[ZBX-21716] Agent 2 throws ‘first network error’ on a regular basis Created: 2022 Sep 30  Updated: 2022 Nov 08

Status: Reopened
Project: ZABBIX BUGS AND ISSUES
Component/s: Agent (G)
Affects Version/s: 6.0.9, 6.2.2, 6.2.3
Fix Version/s: None

Type: Problem report Priority: Trivial
Reporter: Jeffrey Descan Assignee: Victor Breda Credidio
Resolution: Unresolved Votes: 3
Labels: None
Remaining Estimate: Not Specified
Time Spent: Not Specified
Original Estimate: Not Specified
Environment:

Zabbix Agent2 (v6.0.x, v6.2.x) on Linux (Debian) and Windows
Zabbix Server: 6.2.3
Zabbix Proxy: 6.2.3


Attachments: PNG File Screenshot 2022-10-04 at 09.28.34.png     File Zabbix Network Error - web012.ctr.csv     PNG File image-2022-10-04-09-39-05-943.png     Text File web012-ctr.zabbix_agent2.log     Text File windows-zabbix_agent2.log     File zabbix-agent2_6.2.4-0.ZBX21716+debian11_amd64.deb     File zabbix-agent2_6.2.4-0.ZBX21716F+debian11_amd64.deb     File zabbix-proxy-mysql_6.2.4-0.ZBX21716+debian11_amd64.deb    

 Description   

Description

 

In our queues we’ve noticed regular Zabbix Agent 2 being ‘stuck’ or taking too much time for basic items.
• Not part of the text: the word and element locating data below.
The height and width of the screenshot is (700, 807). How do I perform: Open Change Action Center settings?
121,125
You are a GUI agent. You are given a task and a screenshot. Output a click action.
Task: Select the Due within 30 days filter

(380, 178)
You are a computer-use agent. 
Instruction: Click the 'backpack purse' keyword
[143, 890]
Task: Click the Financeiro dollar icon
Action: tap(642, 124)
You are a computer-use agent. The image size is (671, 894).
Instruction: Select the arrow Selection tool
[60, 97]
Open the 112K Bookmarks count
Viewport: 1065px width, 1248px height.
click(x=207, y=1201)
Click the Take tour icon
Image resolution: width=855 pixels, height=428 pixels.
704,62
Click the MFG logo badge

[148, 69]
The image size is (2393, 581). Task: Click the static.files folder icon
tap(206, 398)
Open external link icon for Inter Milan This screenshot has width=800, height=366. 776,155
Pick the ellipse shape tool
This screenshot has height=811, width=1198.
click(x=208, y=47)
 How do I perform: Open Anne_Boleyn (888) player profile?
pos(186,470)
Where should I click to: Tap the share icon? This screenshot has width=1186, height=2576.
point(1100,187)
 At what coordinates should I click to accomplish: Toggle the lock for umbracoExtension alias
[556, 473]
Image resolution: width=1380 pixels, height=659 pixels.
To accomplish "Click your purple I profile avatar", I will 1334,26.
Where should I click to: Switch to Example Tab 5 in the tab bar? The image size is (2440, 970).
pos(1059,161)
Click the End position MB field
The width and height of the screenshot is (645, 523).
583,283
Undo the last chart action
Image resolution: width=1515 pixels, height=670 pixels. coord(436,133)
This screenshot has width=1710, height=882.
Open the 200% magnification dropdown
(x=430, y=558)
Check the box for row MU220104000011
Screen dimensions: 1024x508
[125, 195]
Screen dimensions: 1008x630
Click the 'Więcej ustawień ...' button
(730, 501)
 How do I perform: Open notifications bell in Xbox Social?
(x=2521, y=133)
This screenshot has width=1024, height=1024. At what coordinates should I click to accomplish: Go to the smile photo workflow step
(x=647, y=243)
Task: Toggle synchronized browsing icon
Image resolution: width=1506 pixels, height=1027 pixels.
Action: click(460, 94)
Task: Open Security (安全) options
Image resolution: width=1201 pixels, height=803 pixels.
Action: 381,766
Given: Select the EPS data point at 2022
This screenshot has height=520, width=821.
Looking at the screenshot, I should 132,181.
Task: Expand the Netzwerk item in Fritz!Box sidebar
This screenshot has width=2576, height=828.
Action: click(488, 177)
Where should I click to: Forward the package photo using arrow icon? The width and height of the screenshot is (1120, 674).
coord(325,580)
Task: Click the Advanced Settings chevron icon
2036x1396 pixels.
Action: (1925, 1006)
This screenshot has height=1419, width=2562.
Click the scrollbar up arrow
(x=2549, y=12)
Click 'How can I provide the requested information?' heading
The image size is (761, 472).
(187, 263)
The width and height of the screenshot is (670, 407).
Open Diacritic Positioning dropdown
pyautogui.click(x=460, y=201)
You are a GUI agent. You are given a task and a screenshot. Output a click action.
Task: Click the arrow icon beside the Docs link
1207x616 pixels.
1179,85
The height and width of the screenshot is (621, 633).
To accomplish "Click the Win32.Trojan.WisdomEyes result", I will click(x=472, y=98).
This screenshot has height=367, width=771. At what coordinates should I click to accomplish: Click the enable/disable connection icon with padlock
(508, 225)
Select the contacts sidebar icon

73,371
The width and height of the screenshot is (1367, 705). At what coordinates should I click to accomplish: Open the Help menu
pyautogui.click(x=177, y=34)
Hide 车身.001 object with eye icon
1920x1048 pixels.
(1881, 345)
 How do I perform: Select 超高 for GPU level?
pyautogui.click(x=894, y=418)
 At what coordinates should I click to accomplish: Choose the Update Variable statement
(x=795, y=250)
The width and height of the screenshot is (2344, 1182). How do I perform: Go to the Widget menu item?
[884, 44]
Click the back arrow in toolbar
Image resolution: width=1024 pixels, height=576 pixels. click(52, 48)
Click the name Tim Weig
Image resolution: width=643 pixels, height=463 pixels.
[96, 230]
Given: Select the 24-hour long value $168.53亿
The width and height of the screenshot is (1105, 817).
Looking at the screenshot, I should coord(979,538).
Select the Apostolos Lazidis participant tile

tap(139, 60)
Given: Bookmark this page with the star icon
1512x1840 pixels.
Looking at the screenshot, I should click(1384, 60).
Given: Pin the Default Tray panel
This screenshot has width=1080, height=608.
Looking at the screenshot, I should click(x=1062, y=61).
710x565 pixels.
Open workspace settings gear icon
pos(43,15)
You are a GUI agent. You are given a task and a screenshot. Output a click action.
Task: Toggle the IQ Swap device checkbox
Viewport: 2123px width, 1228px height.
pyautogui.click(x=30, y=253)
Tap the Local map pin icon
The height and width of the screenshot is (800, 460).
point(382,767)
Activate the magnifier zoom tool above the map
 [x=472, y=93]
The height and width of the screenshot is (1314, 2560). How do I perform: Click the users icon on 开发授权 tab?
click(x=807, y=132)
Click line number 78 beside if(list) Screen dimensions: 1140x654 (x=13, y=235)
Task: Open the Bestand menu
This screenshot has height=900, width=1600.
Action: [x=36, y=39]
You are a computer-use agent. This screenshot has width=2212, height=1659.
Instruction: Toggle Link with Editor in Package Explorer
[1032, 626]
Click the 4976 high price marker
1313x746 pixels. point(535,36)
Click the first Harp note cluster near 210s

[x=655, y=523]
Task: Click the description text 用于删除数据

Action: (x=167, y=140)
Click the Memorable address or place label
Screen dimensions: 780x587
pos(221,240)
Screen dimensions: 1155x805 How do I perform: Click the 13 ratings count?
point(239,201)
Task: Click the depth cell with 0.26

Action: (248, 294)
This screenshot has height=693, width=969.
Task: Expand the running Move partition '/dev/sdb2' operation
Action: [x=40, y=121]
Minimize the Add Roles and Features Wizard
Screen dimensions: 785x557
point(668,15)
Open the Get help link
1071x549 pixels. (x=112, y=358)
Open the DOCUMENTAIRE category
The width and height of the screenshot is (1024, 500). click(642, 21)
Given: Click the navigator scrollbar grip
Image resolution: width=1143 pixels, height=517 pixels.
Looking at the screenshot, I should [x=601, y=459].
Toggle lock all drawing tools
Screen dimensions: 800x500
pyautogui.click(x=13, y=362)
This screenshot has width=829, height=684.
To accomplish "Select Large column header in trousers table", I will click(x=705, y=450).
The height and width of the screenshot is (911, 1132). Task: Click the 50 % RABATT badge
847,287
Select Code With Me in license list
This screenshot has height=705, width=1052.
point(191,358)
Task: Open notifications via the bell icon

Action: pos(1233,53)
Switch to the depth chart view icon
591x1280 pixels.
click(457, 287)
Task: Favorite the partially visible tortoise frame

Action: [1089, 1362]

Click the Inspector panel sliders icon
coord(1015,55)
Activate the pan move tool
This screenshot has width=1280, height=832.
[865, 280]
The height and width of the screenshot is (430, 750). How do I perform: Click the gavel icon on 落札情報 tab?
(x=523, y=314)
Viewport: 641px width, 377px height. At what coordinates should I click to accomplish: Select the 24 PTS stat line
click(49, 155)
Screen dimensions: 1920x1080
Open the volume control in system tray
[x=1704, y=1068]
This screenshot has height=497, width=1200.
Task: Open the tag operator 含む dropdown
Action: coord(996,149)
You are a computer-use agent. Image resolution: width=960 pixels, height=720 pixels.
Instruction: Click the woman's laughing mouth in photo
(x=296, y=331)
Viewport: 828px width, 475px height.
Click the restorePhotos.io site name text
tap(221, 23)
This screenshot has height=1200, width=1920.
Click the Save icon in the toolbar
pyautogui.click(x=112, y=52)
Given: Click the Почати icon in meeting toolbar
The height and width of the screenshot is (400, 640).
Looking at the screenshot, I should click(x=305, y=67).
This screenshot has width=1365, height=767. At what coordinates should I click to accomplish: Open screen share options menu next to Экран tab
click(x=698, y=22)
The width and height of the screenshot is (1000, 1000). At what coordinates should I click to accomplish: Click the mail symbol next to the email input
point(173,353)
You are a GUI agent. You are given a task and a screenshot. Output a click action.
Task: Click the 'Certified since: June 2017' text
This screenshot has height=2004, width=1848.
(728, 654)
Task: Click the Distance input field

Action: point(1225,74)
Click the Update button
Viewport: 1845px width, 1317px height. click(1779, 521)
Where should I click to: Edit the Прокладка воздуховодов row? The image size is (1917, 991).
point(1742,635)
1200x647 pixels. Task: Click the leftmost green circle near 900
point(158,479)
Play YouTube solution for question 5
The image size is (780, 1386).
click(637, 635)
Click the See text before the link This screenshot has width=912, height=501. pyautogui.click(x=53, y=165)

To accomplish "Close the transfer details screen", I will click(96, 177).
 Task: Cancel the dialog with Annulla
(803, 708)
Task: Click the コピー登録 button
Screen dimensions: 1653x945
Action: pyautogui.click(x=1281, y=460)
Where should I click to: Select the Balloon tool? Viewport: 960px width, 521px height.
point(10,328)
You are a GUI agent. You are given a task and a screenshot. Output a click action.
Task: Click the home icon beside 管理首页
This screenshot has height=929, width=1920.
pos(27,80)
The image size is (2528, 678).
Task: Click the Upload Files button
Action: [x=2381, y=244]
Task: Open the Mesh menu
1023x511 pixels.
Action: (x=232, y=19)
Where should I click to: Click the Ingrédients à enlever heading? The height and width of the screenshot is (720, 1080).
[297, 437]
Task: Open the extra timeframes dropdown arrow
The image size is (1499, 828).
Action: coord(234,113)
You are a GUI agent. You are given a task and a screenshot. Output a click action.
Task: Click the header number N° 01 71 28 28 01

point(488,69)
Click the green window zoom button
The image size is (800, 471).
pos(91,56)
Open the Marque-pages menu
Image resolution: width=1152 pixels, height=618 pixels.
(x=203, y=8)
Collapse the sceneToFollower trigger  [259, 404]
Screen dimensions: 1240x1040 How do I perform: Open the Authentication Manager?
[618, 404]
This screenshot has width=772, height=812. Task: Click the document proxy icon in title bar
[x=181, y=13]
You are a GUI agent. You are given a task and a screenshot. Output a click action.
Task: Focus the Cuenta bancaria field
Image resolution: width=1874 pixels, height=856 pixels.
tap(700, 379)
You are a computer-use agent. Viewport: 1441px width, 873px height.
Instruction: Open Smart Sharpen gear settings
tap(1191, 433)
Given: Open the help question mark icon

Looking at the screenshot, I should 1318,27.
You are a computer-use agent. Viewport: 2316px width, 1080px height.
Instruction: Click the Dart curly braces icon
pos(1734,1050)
Through our centralized logging we’ve found out that on all our 20 proxies that they are all behaving in the same exact way.

 

Our proxy logs are containing the following errors:

 

Zabbix agent item "perf_counter_en["\Memory\Cache Bytes"]" on host "A" failed: first network error, wait for 45 seconds
Zabbix agent item "system.cpu.util[,user]" on host "B" failed: first network error, wait for 45 seconds
Zabbix agent item "system.uptime" on host "C" failed: first network error, wait for 45 seconds
Zabbix agent item "perf_counter_en["\PhysicalDisk(2 E:)\% Disk Time",60]" on host "D" failed: first network error, wait for 45 seconds

 

In our complete infrastructure we’re seeing this kind of log line 150 000 times over a period of 48 hours. It looks quite severe that agents are being marked as unreachable for a period of time, resulting in data being pushed too late and/or data points are not collected as we’re expecting.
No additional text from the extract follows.